Dick, get The Art and Science of Sails by Tom Whidden and Michael Levitt. It is relatively modern and answers many of your questions.And has a bibliography with much more reading material including books and articles.
Interesting that in the 1983 America’s Cup where everybody thought Australia Two was terrific for using a winged keel it should also be remembered for its outstanding vertical cut warp oriented kevlar/mylar sails that Whidden says were “a consequential part of the entire effort”.
Unfortunately, this book will cost money and I know you find that offensive but you really should break down and BUY it…
Doug eluded to the fact that sail cut is often more related to strength than shape.
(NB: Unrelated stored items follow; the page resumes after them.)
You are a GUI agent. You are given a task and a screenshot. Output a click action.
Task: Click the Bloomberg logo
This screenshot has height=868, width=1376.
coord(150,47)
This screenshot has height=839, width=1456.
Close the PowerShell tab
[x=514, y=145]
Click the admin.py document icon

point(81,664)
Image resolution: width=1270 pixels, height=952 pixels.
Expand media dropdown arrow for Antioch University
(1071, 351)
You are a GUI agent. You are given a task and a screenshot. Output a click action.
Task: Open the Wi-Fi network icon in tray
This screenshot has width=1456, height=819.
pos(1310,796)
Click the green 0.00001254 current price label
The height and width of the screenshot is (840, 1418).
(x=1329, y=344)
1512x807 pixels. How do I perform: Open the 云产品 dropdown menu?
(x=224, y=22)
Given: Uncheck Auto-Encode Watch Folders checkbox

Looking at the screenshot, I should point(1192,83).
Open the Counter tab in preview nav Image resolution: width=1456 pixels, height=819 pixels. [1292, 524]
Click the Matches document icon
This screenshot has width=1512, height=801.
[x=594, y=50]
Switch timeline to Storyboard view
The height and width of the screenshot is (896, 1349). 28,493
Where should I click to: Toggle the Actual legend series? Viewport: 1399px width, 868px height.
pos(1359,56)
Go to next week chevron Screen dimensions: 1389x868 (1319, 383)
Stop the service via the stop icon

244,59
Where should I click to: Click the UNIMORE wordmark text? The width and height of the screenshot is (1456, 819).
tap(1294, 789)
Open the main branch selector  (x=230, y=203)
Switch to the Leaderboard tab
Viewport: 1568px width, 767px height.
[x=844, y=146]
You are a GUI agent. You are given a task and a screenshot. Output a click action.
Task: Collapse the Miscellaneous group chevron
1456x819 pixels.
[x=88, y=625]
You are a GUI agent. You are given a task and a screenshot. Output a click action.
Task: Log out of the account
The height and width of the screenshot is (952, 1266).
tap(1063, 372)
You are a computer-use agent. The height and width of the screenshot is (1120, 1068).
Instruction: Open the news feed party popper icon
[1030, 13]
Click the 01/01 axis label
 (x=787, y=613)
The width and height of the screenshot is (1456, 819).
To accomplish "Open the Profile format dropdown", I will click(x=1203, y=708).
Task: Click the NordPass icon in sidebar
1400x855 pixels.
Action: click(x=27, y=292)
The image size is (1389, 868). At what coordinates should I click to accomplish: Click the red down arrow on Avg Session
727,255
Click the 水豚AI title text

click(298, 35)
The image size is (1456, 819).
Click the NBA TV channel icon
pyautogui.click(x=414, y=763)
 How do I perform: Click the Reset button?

Sail shape is easy to measure and quantify and there are plenty of ways to stitch pannels together to achieve that shape. However, the load carrying ability of the cloth, and the resulting weight of cloth required to achieve a given life objective is really what drives sail cutting. The pinnacle of this technology (as of a few years ago) was North’s 3DL technology where fibers of aramid (kevlar) and carbon are laid between two continuous sheets of mylar while on a mold. This results in no seams, no pannels and fibers oriented in the directions needed to maximize the strength of the sail for a minimum weight.
As far as loose footed mains goes, take a look at Endeavor’s main. They used sliding tracks on their “boardwalk” boom to allow the foot of their sail to slide from side to side. They even used stoppers on the track to set the camber of the foot of the sail. If the trimmer wanted more camber, he would have a crewman walk along the boom and set the stoppers a bit further out. Brilliant!